(Stored data entries)
-=-=-

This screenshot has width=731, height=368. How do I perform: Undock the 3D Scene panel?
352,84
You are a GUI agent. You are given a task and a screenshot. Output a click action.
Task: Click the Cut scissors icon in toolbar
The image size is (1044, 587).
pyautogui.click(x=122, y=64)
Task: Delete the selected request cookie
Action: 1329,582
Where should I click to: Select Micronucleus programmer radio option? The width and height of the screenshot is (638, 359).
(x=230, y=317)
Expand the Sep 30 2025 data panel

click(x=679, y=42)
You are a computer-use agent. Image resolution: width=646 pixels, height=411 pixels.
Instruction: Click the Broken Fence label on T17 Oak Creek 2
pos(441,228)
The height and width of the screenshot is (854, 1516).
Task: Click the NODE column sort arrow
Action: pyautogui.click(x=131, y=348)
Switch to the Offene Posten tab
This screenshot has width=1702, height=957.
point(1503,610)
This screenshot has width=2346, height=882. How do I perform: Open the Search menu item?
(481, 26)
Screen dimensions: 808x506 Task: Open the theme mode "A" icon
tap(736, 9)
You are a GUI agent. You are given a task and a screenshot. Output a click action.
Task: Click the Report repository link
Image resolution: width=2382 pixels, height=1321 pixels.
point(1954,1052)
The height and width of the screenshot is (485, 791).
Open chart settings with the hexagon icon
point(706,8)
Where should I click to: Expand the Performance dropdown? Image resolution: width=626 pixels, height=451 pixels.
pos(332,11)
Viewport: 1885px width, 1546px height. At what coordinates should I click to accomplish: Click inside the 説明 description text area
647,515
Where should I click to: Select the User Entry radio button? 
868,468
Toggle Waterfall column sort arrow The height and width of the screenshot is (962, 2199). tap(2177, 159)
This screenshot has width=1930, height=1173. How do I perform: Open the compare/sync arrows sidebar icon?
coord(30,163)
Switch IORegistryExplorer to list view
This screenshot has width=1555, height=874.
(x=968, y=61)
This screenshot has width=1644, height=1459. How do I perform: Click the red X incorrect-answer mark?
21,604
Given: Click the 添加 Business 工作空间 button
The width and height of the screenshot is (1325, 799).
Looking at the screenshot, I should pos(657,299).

-=-=-

# Exercise instructions
Could you transcribe all of the data exactly as it is given?

# Written response
This screenshot has width=731, height=368. How do I perform: Undock the 3D Scene panel?
352,84
You are a GUI agent. You are given a task and a screenshot. Output a click action.
Task: Click the Cut scissors icon in toolbar
The image size is (1044, 587).
pyautogui.click(x=122, y=64)
Task: Delete the selected request cookie
Action: 1329,582
Where should I click to: Select Micronucleus programmer radio option? The width and height of the screenshot is (638, 359).
(x=230, y=317)
Expand the Sep 30 2025 data panel

click(x=679, y=42)
You are a computer-use agent. Image resolution: width=646 pixels, height=411 pixels.
Instruction: Click the Broken Fence label on T17 Oak Creek 2
pos(441,228)
The height and width of the screenshot is (854, 1516).
Task: Click the NODE column sort arrow
Action: pyautogui.click(x=131, y=348)
Switch to the Offene Posten tab
This screenshot has width=1702, height=957.
point(1503,610)
This screenshot has width=2346, height=882. How do I perform: Open the Search menu item?
(481, 26)
Screen dimensions: 808x506 Task: Open the theme mode "A" icon
tap(736, 9)
You are a GUI agent. You are given a task and a screenshot. Output a click action.
Task: Click the Report repository link
Image resolution: width=2382 pixels, height=1321 pixels.
point(1954,1052)
The height and width of the screenshot is (485, 791).
Open chart settings with the hexagon icon
point(706,8)
Where should I click to: Expand the Performance dropdown? Image resolution: width=626 pixels, height=451 pixels.
pos(332,11)
Viewport: 1885px width, 1546px height. At what coordinates should I click to accomplish: Click inside the 説明 description text area
647,515
Where should I click to: Select the User Entry radio button? 
868,468
Toggle Waterfall column sort arrow The height and width of the screenshot is (962, 2199). tap(2177, 159)
This screenshot has width=1930, height=1173. How do I perform: Open the compare/sync arrows sidebar icon?
coord(30,163)
Switch IORegistryExplorer to list view
This screenshot has width=1555, height=874.
(x=968, y=61)
This screenshot has width=1644, height=1459. How do I perform: Click the red X incorrect-answer mark?
21,604
Given: Click the 添加 Business 工作空间 button
The width and height of the screenshot is (1325, 799).
Looking at the screenshot, I should pos(657,299).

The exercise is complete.